- Episode no.: Season 7 Episode 18
- Directed by: Steven Levitan
- Written by: Vali Chandrasekaran
- Production code: 7ARG17
- Original air date: April 6, 2016

Episode chronology
| ← Previous "Express Yourself" | Next → "Man Shouldn't Lie" |
- Modern Family season 7

= The Party (Modern Family) =

"The Party" is the eighteenth episode of the seventh season and the 162nd episode overall of the American sitcom Modern Family. It aired on April 6, 2016 on American Broadcasting Company (ABC). The episode is directed by Steven Levitan and written by Vali Chandrasekaran.

== Plot ==
Claire and Gloria are going away for a spa weekend after Claire finished a big job for said spa; Phil and Mitchell are going to see a movie while Jay and Cameron are going to a sports bar together to watch a boxing match, leaving Manny and Luke to babysit Lily at the Dunphy's house.

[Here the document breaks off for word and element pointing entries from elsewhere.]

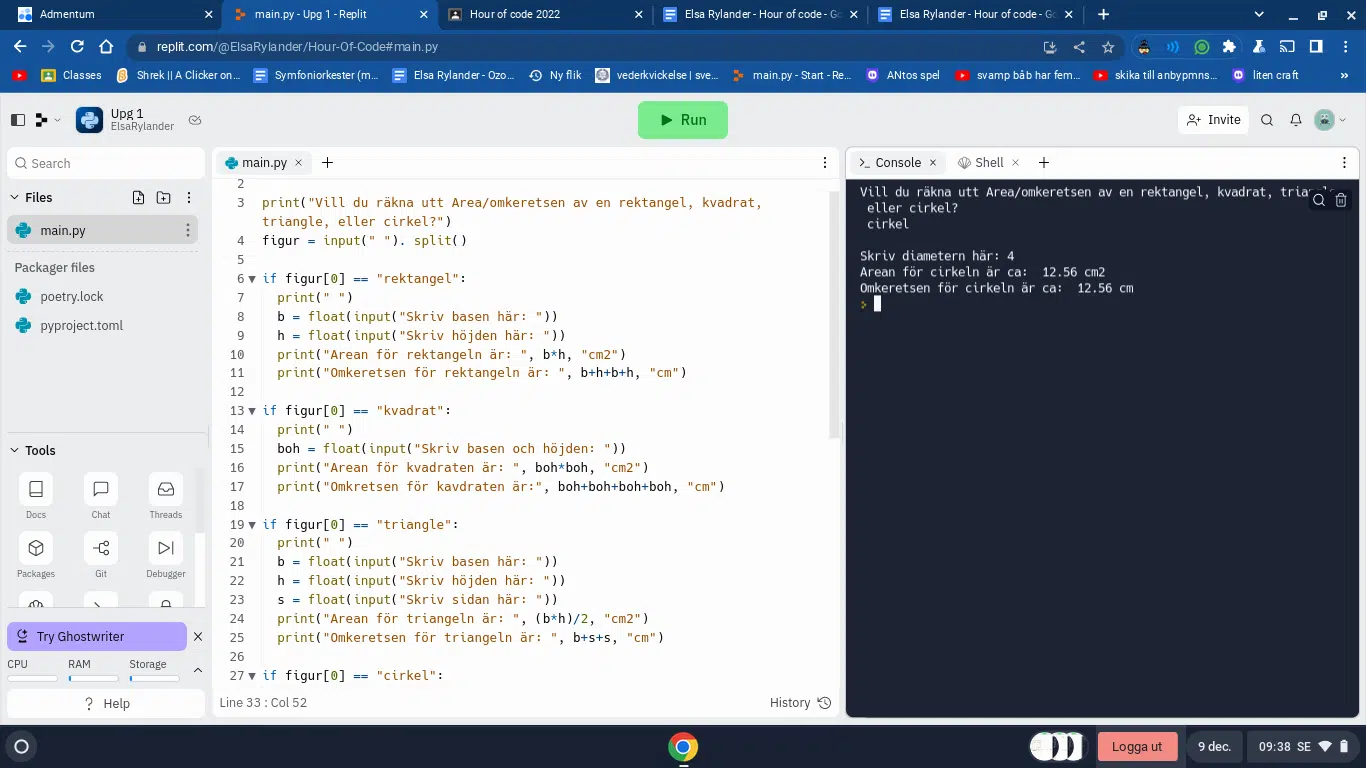Collapse the Files section
This screenshot has height=768, width=1366.
coord(15,198)
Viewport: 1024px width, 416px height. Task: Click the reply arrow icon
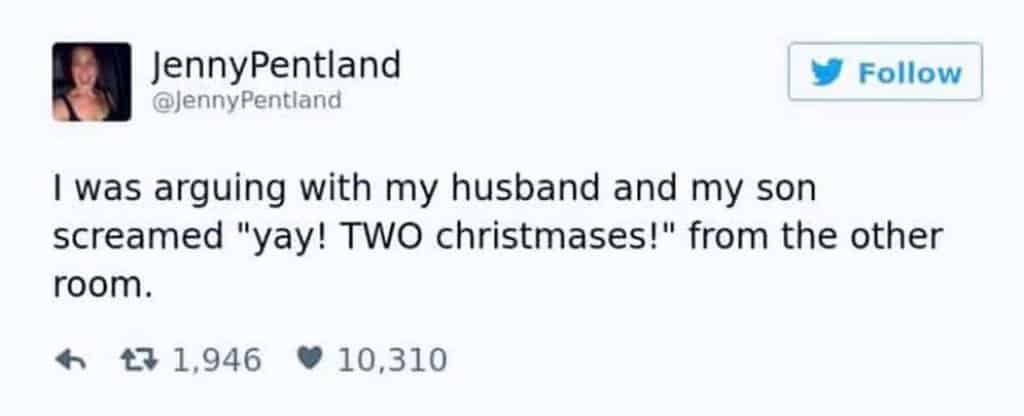tap(67, 358)

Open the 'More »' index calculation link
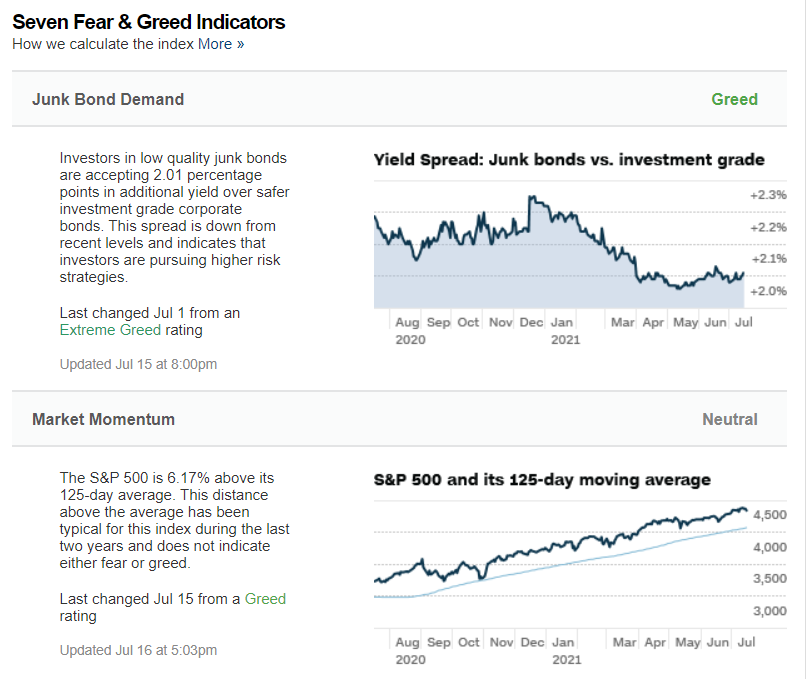(x=221, y=44)
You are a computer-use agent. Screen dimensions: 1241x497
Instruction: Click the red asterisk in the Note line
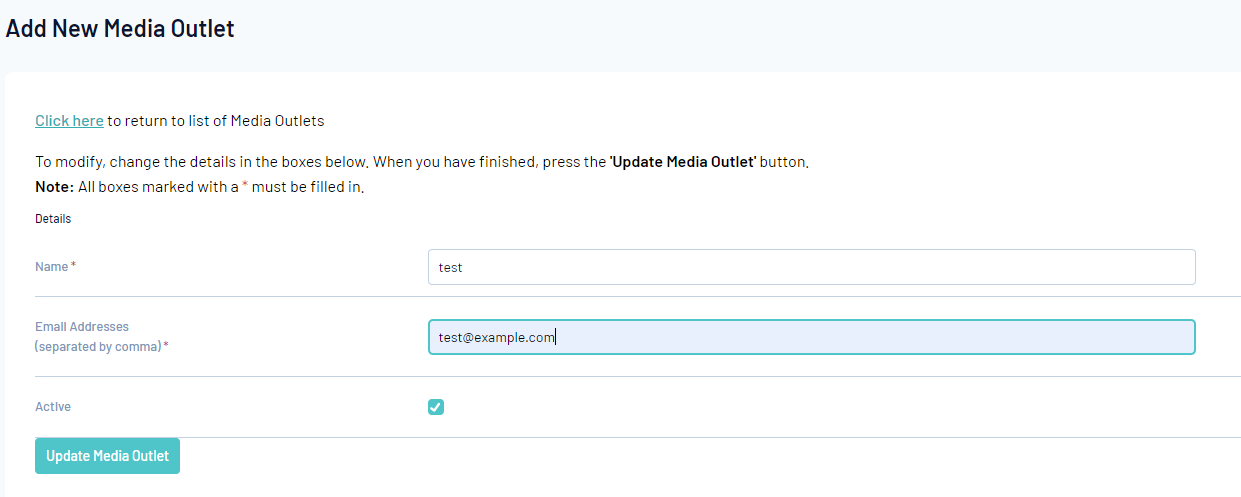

At the spa, Claire's phone alerts her that the smoke alarm was set off. This worries her, and she tries to phone Luke but can't get through; but Gloria reaches Manny who tells her that they burnt chocolate chip cookies baking them. Claire calls their bluff as her oven is broken, and despite Gloria's reassurance that everything is fine, Claire decides to head home anyways, making Gloria leave as well.

Meanwhile, Phil and Mitchell wait in the line to the movie when a client to whom Phil sold a house comes up to them and offers them two gummy bears laced with pot. Neither of the two have done pot, and are excited to experience it for the first time; they are told that the marijuana will take effect after 45 minutes post-ingestion. No sooner has Phil timed his clock for 45 minutes when the smoke alert comes through. When he also can't get through to Luke, he and Mitchell decide to rush home to check and get back in time to enjoy their movie without anyone noticing.

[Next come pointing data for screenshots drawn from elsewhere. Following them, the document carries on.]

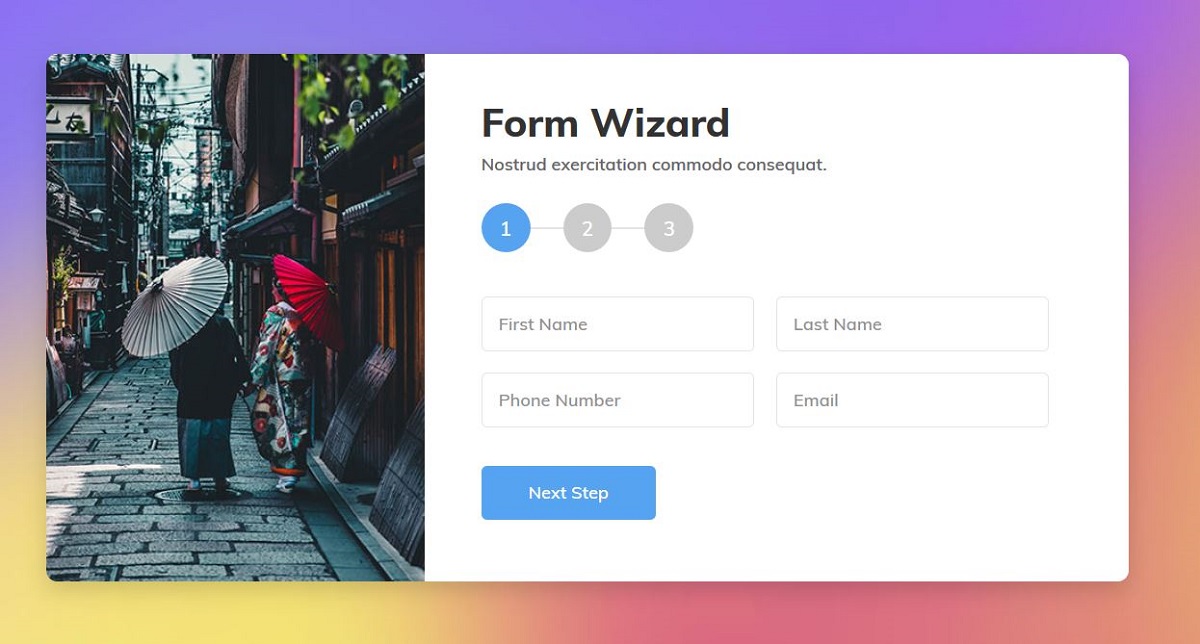The image size is (1200, 644).
Task: Click the connector line between steps 1 and 2
Action: 547,228
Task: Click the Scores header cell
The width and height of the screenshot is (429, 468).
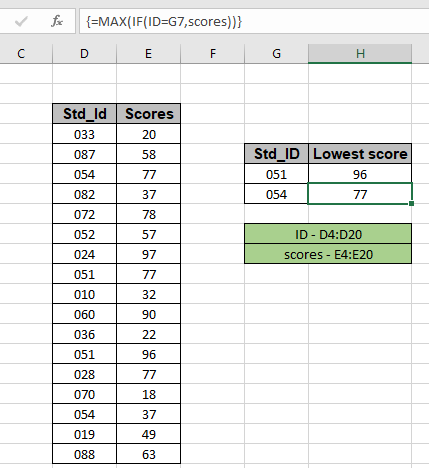Action: (x=149, y=114)
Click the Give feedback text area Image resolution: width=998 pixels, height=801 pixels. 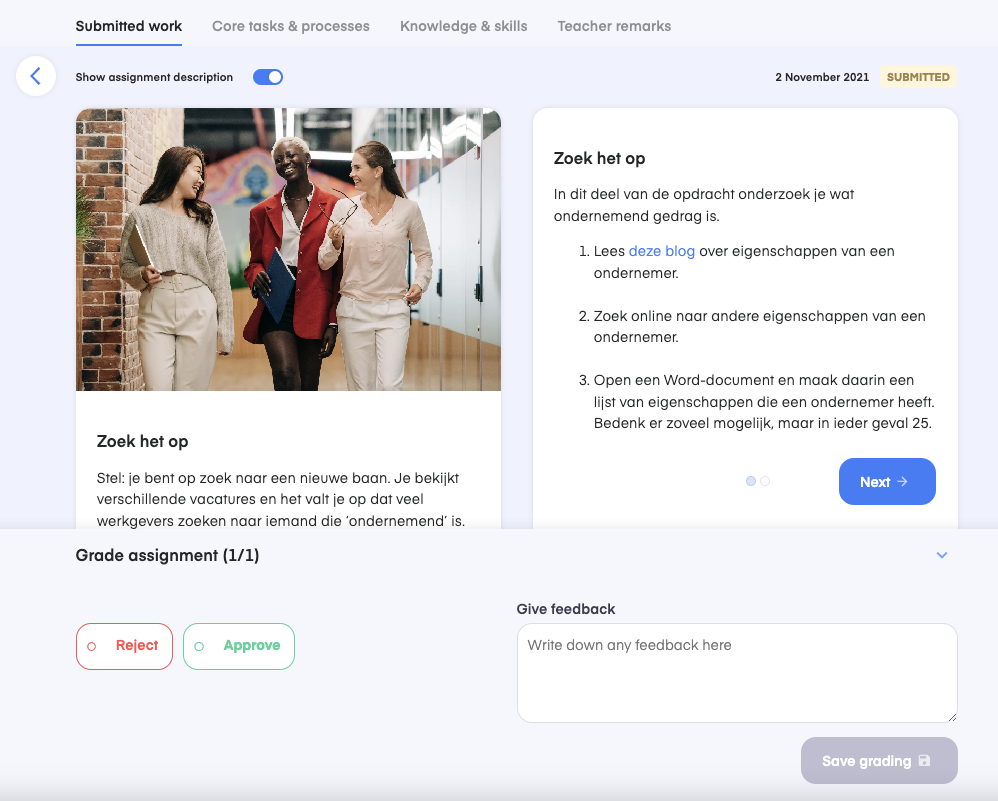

At first, Jay and Cameron awkwardly try to make small talk unsuccessfully; but their mutual disagreements with two other people in the bar soon bonds them by making them place bets and playing games for money against the aforementioned duo.

Arriving home, Claire and Gloria find Manny painting a portrait of Luke and nothing else, and Luke explains they were actually making chocolate chip pancakes that burnt and set off the alarm. Claire still holds her suspicions, and they are cemented even more when she finds a red solo cup tainted with the smell of alcohol. At the same time, Phil and Mitchell arrive home and Claire orders them to search the house. While checking the basement, the pot kicks in for Phil and Mitchell and they struggle to maintain their composure. When Phil and Mitchell discovers the partygoers in Luke's room, he and Mitchell decide not to tell the truth since otherwise, they will have to miss the movie and Claire will find out that they are high.

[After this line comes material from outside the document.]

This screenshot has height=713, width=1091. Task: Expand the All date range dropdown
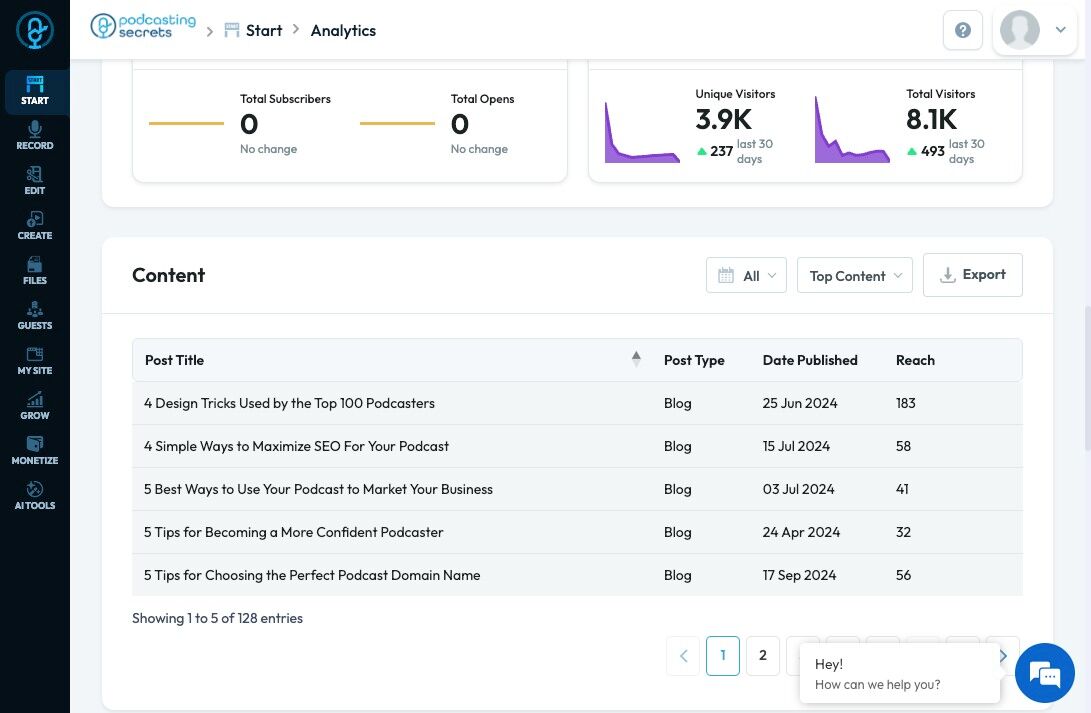click(747, 276)
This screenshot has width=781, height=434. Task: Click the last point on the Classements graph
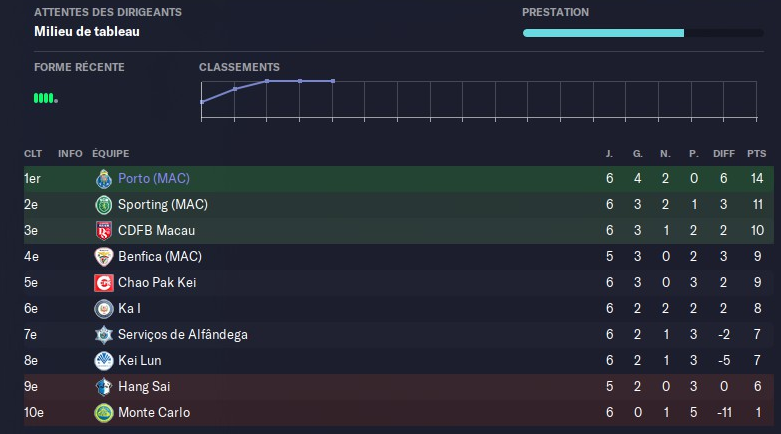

While they were doing that, Claire convinces Luke and Manny to turn on each other to no avail. Just then, she hears what she interprets as the sound of a party; when she goes outside to check, Claire and Gloria find Jay and Cameron playing table tennis against the guys they met in the bar. Claire almost gives up when a partygoer falls out of the window, crashing into the tennis table and the party is exposed. The parents then call Luke and Manny in to be punished, while Phil and Mitchell's secret gets out. The episode ends with Lily being forced to run on a treadmill to try and wear her out from her sugar high she got from Luke and Manny's soda bribe in return for her keeping the party a secret.

== Reception ==

=== Broadcasting ===
The episode was watched by 7.51 million people, down 0.18 from the previous episode.